Mr Bailey and his colleagues did concede there are lessons to learn, primarily from the speed with which confidence and, crucially, deposits were withdrawn from the banks.
As a result they will re-examine whether the current bank “stress tests” governing liquidity – the amount of cash banks must have on hand to absorb shocks to the system – are adequate.
Technology may have helped change that calculation. In 2007 we knew Northern Rock was on the brink because customers were queuing outside branches. Today you can withdraw funds digitally in the time it takes to read this sentence, and a bank run could be underway by the end of the paragraph.

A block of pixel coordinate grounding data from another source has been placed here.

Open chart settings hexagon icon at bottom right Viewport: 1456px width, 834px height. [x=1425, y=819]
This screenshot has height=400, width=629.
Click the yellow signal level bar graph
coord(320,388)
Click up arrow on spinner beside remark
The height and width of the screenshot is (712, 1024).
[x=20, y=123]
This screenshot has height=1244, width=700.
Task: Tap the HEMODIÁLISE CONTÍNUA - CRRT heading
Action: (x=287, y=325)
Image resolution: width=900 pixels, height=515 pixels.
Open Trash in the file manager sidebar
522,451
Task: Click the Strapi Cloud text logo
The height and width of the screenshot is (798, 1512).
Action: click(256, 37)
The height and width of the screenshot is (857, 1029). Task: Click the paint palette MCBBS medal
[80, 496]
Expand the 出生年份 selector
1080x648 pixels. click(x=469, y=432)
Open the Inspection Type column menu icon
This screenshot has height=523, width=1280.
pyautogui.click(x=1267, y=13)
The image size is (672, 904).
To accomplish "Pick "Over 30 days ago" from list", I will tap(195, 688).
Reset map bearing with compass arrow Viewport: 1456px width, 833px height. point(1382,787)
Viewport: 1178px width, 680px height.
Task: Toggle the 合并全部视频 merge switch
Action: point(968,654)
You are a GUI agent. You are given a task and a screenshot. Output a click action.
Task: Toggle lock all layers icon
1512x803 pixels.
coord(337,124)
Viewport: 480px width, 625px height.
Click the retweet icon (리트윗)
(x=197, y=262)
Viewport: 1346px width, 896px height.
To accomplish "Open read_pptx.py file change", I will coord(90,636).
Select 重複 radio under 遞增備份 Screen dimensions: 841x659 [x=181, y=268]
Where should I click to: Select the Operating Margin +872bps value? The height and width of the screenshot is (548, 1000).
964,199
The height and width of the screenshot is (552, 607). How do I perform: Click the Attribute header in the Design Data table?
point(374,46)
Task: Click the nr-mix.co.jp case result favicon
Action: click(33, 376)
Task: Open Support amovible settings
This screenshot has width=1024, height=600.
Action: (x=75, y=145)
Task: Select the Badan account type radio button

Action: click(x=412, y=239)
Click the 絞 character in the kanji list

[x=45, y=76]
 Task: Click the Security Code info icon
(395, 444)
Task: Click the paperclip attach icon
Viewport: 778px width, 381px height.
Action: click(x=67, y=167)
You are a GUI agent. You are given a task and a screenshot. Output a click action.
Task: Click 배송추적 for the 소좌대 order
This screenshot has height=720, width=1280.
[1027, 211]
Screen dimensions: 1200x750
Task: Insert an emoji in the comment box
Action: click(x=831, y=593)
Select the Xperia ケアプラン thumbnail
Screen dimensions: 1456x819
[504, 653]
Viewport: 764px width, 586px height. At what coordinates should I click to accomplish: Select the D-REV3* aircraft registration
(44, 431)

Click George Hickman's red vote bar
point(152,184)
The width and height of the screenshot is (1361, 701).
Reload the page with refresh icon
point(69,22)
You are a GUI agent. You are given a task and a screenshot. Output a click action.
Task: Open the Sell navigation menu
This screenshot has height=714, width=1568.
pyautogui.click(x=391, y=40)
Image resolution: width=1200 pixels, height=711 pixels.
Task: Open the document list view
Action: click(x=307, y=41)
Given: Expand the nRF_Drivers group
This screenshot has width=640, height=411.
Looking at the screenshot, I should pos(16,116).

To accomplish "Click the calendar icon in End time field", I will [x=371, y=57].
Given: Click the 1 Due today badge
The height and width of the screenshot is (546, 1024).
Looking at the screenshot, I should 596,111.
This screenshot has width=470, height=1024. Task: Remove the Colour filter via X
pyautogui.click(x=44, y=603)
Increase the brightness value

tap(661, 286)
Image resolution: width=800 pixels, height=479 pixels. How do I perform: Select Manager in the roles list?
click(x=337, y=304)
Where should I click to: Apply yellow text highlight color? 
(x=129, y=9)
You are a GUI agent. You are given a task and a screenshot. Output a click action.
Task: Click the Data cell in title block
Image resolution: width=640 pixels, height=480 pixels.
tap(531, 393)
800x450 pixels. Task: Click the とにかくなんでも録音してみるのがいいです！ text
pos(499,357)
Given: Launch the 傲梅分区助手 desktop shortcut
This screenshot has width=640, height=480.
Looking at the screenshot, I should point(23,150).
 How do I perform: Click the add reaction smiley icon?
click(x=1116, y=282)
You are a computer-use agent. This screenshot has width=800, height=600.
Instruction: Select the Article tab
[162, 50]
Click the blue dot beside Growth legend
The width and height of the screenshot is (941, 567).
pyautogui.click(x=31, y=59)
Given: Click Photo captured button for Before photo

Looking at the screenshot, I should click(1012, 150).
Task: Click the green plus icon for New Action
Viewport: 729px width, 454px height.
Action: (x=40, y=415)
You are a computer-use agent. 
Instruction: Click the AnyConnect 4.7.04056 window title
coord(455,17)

Deputy governor Dave Ramsden told MPs that messaging apps further accelerate the potential for bank runs, and said this was a factor in the SVB collapse, with the bulk of depositors all working in the tight-knit US tech industry.
“They were a tech-savvy group, already using messaging in ordinary situations, using it in a run situation.”
The result was what Bailey called “the fastest journey from health to death since Barings”, a reference to the British investment bank that collapsed spectacularly in 1995.
But he insisted the issues are bank-specific and isolated, describing the jitters that have seen banks stocks rise and fall rapidly as markets “testing” various institutions, looking for weakness. The latest example came on Friday afternoon, when Deutsche Bank’s valuation fell without an obvious trigger only to recover on Monday.
“My very strong view of the UK banking system is that it is in a very strong position,” Bailey said. “But there are moves in markets to test out firms, they are not based on identified weakness, rather they’re testing out. There’s a lot of testing going on.”